Тогда, не объясняя, стал читать. У него на бумаге не было записано еще ни строки, но все сложилось в голове. Начало было почти таким же, каким потом и осталось:

«Когда- то мой отец воевал с белыми, был ранен, бежал из плена, потом по должности командира саперной роты ушел в запас. Мать моя утонула, купаясь на реке Волге… От большого горя мы переехали в Москву. И здесь через два года отец женился на красивой девушке Валентине Долгунцовой…»

В дом к ним начали приходить гости.
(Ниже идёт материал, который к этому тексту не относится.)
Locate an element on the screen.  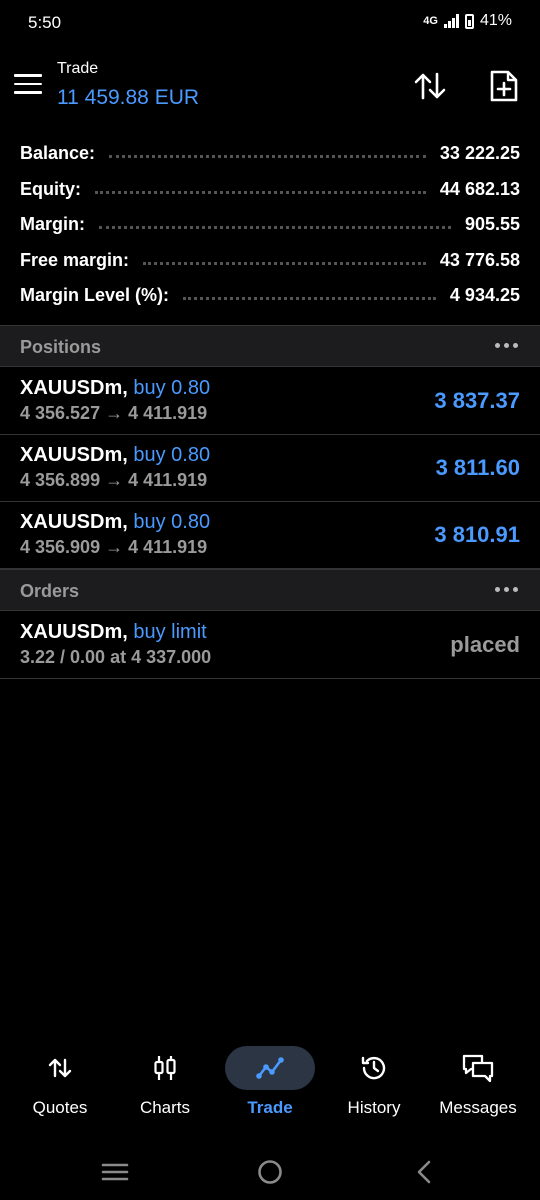
menu-icon is located at coordinates (28, 84).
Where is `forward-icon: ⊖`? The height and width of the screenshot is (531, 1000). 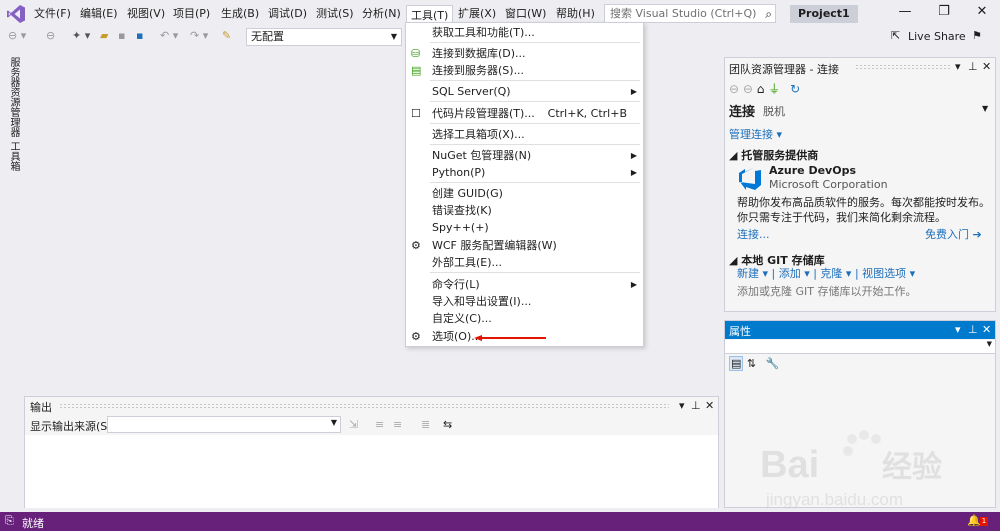
forward-icon: ⊖ is located at coordinates (50, 36).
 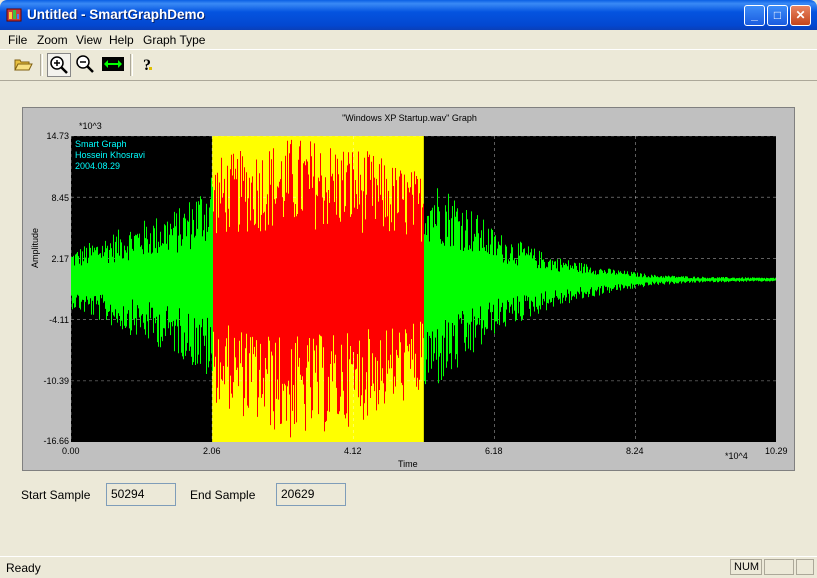 I want to click on resize-grip, so click(x=805, y=567).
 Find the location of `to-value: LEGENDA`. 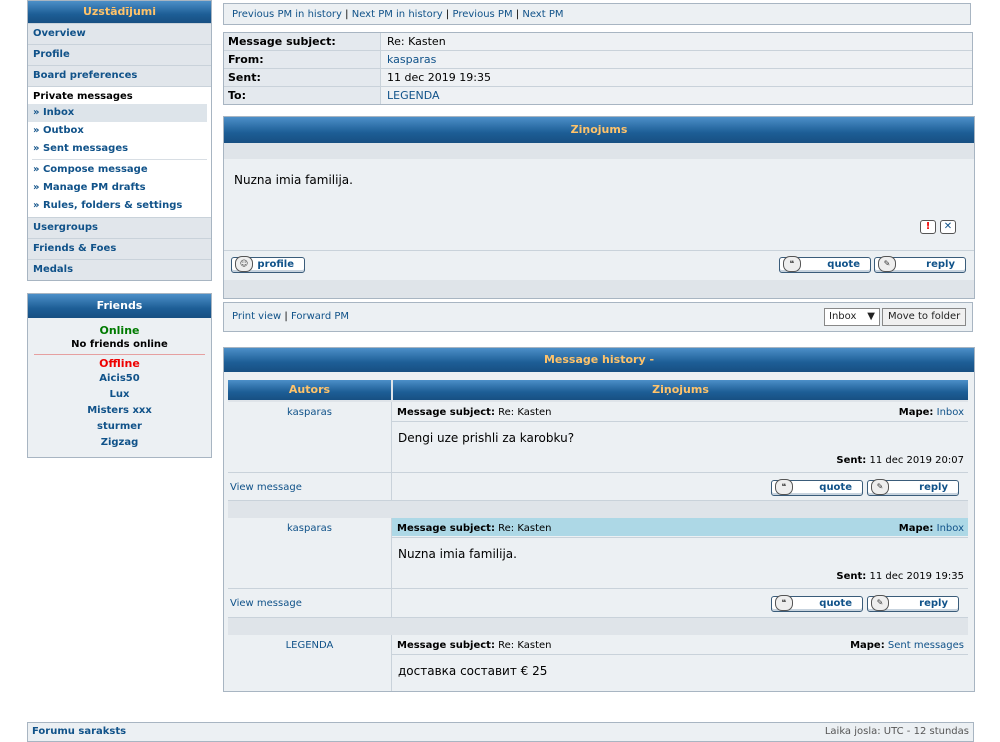

to-value: LEGENDA is located at coordinates (676, 96).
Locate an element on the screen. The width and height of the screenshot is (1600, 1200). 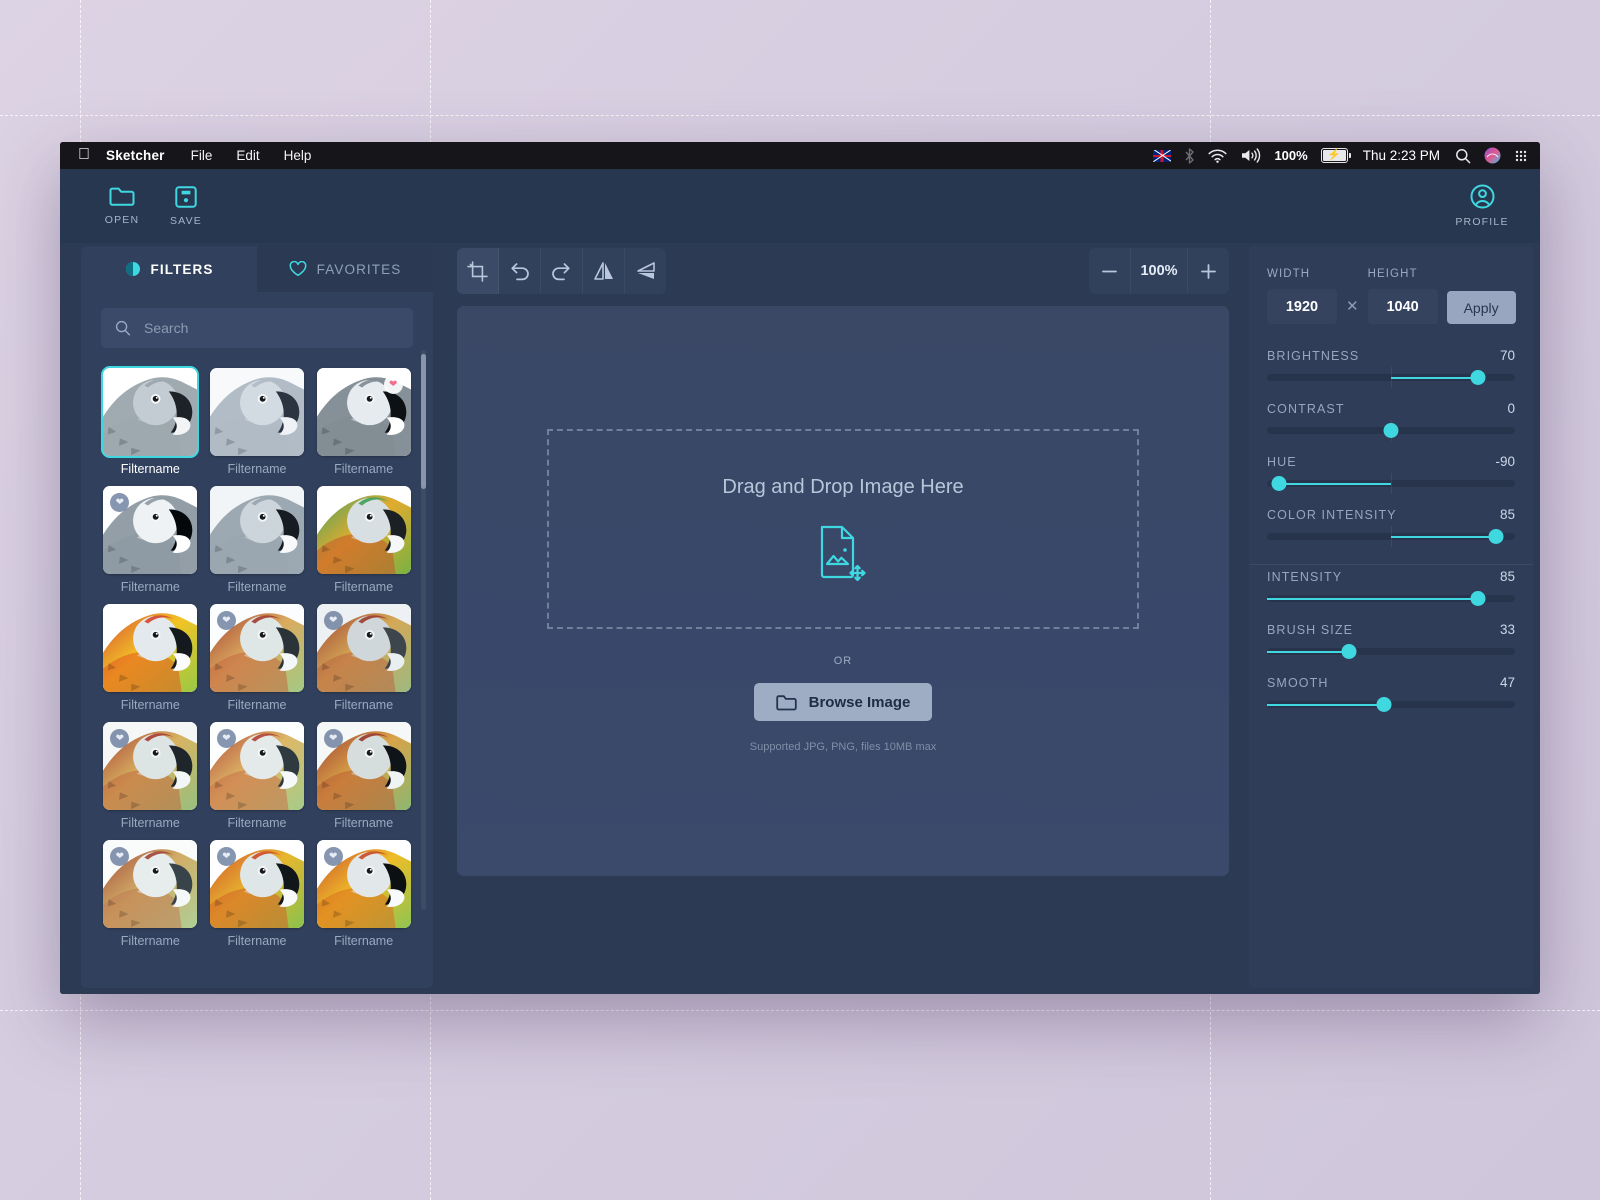
siri-icon is located at coordinates (1492, 156).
Они пили чай. Иногда вино. Подолгу засиживались, и было в словах, движениях, смехе этих людей такое, что настораживало Сережу. Был во всем этом какой-то «смысл, до которого я не доискивался. А доискаться, как теперь вижу, было совсем нетрудно».

Но уже тогда у мальчика появилось ощущение, что люди эти опасные для отца, хотя отец был большой и сильный, а эти люди какие-то суетливые и мелкие. И с той поры «тревога - неясная, непонятная - прочно поселилась… в нашей квартире. То она возникала вместе с неожиданным телефонным звонком, то стучалась в дверь по ночам под видом почтальона или случайно запоздавшего гостя, то пряталась в уголках глаз вернувшегося с работы отца.